Rise in ‘banter’ employment tribunal cases
The number of employment tribunals claims relating to ‘banter’ in the workplace has increased by 45 per cent, according to research by specialist employment law firm GQ|Littler.
‘Banter’ has increasingly been invoked in employment tribunals as a justification for alleged discrimination and harassment, with 97 cases in 2021 compared to 67 in 2020.
What one employee might claim is ‘banter’ might actually be bullying or harassment, particularly if someone is subjected to discriminatory jokes on the basis of race, gender, nationality or sexual identity.
Harassment claims are particularly relevant territory for ‘banter’ cases.

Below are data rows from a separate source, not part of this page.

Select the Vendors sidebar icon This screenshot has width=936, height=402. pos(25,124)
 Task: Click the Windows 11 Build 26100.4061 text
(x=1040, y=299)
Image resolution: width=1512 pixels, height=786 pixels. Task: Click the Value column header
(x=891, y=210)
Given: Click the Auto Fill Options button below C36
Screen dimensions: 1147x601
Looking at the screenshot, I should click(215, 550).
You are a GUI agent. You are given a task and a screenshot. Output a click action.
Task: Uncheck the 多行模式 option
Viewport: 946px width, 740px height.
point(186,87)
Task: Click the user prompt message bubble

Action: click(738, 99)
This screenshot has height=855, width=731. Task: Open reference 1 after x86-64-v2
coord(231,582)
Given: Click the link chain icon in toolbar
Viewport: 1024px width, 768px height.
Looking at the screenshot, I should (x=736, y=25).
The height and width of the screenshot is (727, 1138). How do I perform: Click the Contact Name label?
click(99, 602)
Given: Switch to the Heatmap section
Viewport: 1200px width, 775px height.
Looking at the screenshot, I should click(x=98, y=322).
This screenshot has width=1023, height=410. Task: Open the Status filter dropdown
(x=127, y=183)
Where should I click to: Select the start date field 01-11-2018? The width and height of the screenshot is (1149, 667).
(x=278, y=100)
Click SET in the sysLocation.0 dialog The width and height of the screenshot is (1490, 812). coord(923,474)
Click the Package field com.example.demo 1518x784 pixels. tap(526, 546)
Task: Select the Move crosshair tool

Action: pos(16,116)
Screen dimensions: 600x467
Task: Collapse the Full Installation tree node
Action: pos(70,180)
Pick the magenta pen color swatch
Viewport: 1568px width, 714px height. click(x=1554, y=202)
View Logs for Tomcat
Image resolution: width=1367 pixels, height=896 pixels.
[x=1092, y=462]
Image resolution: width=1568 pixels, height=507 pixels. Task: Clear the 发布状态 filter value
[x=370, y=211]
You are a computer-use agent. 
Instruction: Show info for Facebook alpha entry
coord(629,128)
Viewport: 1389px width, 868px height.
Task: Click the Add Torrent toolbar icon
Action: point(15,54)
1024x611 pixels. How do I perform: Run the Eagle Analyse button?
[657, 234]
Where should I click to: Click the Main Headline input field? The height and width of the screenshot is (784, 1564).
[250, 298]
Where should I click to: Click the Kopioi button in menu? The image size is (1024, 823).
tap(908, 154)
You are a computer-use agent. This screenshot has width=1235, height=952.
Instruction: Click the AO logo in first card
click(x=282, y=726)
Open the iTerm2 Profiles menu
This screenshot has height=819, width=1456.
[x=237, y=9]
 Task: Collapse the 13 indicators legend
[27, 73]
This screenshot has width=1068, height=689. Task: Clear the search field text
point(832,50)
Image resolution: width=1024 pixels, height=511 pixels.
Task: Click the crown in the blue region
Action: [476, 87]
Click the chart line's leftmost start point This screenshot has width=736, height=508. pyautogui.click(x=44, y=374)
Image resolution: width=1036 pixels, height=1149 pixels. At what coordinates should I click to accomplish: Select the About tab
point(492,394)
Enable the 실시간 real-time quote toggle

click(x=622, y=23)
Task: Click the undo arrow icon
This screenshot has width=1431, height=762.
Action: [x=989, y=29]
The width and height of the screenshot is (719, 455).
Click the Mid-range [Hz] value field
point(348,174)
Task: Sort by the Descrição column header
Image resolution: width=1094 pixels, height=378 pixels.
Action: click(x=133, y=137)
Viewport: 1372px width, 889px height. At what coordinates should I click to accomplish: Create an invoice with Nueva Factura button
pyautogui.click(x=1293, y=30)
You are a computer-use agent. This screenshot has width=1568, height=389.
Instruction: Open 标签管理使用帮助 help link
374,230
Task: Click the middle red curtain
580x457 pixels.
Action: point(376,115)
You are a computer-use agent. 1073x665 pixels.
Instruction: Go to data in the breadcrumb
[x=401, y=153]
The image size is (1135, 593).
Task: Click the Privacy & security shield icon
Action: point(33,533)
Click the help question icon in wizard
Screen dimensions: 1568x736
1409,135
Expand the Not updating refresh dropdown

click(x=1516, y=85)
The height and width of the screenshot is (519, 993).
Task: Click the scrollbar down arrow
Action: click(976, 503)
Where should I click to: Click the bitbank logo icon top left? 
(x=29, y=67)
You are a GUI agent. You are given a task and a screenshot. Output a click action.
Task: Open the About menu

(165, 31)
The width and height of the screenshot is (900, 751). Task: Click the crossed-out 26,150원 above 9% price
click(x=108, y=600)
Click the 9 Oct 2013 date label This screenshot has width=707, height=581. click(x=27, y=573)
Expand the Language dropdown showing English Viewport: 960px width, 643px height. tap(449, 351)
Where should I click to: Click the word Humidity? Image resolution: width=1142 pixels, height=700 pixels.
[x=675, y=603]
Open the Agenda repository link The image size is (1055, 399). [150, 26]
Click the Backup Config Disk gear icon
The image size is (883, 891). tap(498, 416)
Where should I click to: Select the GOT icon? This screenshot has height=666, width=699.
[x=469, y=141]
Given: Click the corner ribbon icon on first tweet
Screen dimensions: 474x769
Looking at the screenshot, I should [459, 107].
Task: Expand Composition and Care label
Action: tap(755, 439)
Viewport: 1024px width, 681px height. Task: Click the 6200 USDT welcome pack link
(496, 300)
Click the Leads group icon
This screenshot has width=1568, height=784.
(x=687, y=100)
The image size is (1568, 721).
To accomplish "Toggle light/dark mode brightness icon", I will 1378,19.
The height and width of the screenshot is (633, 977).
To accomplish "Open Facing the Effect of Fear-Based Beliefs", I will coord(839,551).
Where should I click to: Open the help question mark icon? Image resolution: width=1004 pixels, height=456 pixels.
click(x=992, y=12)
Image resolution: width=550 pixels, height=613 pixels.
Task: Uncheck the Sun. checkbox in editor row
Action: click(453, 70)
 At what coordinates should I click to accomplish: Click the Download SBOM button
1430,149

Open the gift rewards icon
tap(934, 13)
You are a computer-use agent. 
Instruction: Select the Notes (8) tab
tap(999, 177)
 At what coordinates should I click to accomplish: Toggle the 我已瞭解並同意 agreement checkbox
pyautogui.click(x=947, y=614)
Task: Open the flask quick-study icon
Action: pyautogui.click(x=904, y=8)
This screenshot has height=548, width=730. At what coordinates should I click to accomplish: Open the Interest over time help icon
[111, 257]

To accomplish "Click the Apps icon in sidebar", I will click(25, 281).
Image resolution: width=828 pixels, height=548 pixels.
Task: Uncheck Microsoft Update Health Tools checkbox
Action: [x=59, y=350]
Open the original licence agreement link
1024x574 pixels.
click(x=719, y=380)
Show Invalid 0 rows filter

Under the Equality Act 2010, unlawful harassment occurs where a person engages in unwanted conduct related to a relevant protected characteristic, and this has the purpose or effect of— (i) violating their dignity, or
(ii) creating an intimidating, hostile, degrading, humiliating or offensive environment for them.
Employers can use ‘banter’ as a justification to help them argue:
1. That the conduct wasn’t unwanted i.e. if the employee engaged in similar behaviour and jokes
2. That the behaviour was not connected to a protected characteristic
3. That the conduct didn’t violate their dignity or create an intimidating, hostile, degrading, humiliating or offensive environment for them.
But GQ|Littler explained that the individual bringing the complaint does not need to have the ‘protected characteristic’ relevant to the conduct in order to be offended. For example, if you are wrongly assumed to have a certain characteristic, you can be harassed on that ground.